Closed GoogleCodeExporter closed 9 years ago

GoogleCodeExporter commented 9 years ago
Please don't remove MapMaker.maximumSize(). I have a use case for it that I 
can't replace with the new Cache.

Consider this: I have a map with a maximum size that I use to cache IDs of 
unique rows in a SQL table. The SQL table has several (1 or more) key columns, 
and can have several additional non-key columns (0 or more). The cache is keyed 
by a List<Object> of the key columns, but if the element is not found, I need 
to insert the non-key columns too. So I have:

private final ConcurrentMap<<List<Object>,Long> = new 
MapMaker().maximumSize(CACHE_CAPACITY).makeMap();

...

List<Object> keys = ...
List<Object> nonKeys = ...
Long dbId = cache.get(keys);
if(dbId == null) {
    dbId = getIdOrInsertRow(keys, nonKeys);
    cache.putIfAbsent(keys, dbId);
}

Basically, if the database ID of the row is not in the database, the 
getIdOrInsertRow() goes and fetches it, *or* if this is an entirely new value 
not yet present in the database, it inserts the row, and for that, it needs to 
use the non-key values too. This is where I can't use a guava Cache (or the 
deprecated computingMap, for that matter): there's no way (except using a 
thread local - ugly!) to communicate the non-keys to the CacheLoader.load(); I 
_absolutely_ need to use the get/putAbsentIf combination.

Of course, I could go back to just using a synchronized LinkedHashMap with 
finite capacity, but I specifically liked the additional concurrency I got from 
MapMaker…

Original issue reported on code.google.com by szege...@gmail.com on 7 Oct 2011 at 12:06

GoogleCodeExporter commented 9 years ago
Could you use some key object that contains both the keys list and the non-keys 
list but only uses the keys for equality? The CacheLoader would then have the 
non-keys it needs to do the insert.
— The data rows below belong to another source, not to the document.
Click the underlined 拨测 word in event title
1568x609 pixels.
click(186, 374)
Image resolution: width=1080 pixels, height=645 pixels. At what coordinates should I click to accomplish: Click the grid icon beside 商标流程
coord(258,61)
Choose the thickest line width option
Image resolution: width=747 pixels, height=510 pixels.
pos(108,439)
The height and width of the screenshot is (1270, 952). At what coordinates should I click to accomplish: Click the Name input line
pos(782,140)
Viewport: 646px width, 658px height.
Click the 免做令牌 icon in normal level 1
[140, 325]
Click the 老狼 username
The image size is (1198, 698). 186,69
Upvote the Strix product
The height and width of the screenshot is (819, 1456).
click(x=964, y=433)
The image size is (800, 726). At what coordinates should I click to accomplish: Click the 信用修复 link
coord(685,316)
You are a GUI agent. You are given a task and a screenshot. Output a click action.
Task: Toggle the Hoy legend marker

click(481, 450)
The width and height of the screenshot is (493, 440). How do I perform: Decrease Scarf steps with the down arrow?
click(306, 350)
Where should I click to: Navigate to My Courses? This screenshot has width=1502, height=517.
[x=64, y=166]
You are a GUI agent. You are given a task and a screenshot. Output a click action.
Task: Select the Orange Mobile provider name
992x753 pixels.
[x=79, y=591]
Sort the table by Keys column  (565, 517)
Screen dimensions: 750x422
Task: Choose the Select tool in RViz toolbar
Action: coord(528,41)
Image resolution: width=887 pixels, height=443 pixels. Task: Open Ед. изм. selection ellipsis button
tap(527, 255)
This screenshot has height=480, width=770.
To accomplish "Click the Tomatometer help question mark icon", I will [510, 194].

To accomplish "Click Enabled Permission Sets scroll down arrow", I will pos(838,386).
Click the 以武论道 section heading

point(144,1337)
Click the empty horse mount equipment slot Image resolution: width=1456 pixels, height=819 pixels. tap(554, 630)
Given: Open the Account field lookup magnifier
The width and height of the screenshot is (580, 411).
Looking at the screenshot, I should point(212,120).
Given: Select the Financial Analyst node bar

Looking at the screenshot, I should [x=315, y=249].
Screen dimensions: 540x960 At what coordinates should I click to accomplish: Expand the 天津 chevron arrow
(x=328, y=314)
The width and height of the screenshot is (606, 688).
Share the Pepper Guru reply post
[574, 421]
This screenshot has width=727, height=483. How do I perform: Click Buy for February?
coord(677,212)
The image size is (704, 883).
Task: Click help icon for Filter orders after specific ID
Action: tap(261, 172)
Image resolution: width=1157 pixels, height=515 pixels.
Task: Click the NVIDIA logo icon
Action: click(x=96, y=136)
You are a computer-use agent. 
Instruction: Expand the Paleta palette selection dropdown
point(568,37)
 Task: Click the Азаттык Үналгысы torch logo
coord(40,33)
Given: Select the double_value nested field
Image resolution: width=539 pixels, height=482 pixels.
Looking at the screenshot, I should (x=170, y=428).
It could even clear its references to the 
non-keys after inserting if that were desired.

  Row row = new Row(keys, nonKeys);
  Long dbId = cache.get(row);

Not saying that's the best solution necessarily, but it seems like it should 
work.

Original comment by cgdec...@gmail.com on 7 Oct 2011 at 3:24

GoogleCodeExporter commented 9 years ago
Yes, your solution would work, although I dislike needing to have a separate 
reference field in the "Row" class that'll mostly be null; it's a waste of 
space and it is not conceptually different than passing the non-keys in a 
thread local; both are working "out of band" with regard to the semantics of 
the caching API - which presumes values are always computable from the key - 
and therefore the approach does feel like a kludge/workaround. I'm in a 
situation where I had something that worked well with your MapMaker API, and 
now I'm being forced into a workaround.

I definitely like my current implementation better as I feel it is simpler and 
explicit. I hope that I was able to demonstrate that there are legitimate uses 
for a concurrent LRU map that is explicitly managed by the application code, 
therefore MapMaker.maximumSize() still has its merit.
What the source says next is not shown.